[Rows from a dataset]

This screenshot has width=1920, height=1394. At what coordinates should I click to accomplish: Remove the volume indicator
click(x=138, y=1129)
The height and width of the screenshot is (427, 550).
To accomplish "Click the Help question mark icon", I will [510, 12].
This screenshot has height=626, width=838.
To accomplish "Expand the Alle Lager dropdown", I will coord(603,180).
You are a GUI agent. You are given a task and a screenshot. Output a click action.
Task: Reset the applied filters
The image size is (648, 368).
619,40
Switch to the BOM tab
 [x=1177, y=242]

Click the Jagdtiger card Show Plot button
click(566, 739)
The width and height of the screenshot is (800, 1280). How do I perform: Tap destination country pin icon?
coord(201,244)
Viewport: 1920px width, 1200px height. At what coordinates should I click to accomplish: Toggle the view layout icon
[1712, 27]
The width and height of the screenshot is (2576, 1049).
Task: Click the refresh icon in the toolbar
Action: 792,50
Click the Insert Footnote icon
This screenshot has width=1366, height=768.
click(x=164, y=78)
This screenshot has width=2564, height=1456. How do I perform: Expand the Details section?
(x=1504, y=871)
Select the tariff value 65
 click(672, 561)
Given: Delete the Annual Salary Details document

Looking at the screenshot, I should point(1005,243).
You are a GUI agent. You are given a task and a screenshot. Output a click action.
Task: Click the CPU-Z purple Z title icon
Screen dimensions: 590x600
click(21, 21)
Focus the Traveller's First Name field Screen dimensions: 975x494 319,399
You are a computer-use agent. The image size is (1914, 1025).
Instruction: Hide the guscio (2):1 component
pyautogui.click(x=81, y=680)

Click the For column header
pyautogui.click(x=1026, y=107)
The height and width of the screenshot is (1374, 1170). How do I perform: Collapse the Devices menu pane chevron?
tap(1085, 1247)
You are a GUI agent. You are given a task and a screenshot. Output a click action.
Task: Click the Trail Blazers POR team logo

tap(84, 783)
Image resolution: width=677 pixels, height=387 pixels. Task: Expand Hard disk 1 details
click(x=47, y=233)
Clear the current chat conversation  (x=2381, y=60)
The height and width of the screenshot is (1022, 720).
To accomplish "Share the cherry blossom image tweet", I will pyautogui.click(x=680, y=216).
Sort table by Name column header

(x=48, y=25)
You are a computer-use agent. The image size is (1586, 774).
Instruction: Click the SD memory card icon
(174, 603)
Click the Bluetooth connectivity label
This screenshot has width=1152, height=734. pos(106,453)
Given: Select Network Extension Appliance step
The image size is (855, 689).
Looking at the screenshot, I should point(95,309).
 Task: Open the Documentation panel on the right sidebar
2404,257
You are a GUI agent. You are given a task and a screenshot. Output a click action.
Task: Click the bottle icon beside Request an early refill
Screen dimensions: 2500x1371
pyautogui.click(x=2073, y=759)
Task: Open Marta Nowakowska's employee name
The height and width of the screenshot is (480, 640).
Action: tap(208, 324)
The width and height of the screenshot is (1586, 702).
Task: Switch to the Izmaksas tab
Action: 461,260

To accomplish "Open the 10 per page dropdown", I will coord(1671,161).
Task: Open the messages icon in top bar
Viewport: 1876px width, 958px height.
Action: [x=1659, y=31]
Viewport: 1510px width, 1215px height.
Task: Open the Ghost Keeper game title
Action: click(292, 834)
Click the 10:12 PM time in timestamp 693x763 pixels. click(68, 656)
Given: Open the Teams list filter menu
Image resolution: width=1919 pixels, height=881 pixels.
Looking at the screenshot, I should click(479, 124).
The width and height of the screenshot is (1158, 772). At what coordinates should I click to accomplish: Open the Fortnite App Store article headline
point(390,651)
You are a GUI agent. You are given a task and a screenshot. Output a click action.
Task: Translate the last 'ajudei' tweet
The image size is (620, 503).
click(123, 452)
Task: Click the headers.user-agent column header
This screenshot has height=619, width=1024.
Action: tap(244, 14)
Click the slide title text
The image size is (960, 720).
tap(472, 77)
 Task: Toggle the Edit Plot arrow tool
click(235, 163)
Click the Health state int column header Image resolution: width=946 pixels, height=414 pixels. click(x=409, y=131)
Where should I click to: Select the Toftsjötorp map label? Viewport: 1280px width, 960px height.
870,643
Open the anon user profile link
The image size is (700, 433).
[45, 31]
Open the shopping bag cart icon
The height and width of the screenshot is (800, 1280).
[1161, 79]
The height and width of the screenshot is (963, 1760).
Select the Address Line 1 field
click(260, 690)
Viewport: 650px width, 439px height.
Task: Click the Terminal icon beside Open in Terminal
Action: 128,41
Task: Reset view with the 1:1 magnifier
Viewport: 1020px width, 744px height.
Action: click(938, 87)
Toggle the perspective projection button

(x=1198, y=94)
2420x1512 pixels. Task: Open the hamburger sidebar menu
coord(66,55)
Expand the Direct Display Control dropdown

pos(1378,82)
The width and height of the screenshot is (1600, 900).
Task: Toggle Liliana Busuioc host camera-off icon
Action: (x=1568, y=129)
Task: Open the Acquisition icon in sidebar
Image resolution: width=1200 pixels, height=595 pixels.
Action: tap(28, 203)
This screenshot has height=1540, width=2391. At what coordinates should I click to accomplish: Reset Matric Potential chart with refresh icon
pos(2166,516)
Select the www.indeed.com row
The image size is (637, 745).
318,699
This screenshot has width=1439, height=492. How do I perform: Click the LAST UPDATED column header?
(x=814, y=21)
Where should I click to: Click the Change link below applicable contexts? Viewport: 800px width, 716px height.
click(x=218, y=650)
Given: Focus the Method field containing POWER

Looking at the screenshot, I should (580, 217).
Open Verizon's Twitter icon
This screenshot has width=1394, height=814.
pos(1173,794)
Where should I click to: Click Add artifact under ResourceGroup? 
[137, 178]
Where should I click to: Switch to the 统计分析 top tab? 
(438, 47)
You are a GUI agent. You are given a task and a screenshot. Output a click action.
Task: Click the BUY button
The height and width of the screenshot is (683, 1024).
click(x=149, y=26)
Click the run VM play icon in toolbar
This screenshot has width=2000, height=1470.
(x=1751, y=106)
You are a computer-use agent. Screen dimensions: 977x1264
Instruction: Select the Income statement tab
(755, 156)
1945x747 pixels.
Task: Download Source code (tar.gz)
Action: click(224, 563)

-- Requirement --
Tally the lines in the entries above that contain the string "pyautogui". Reply with the count alone.

-- Answer for this exercise --
4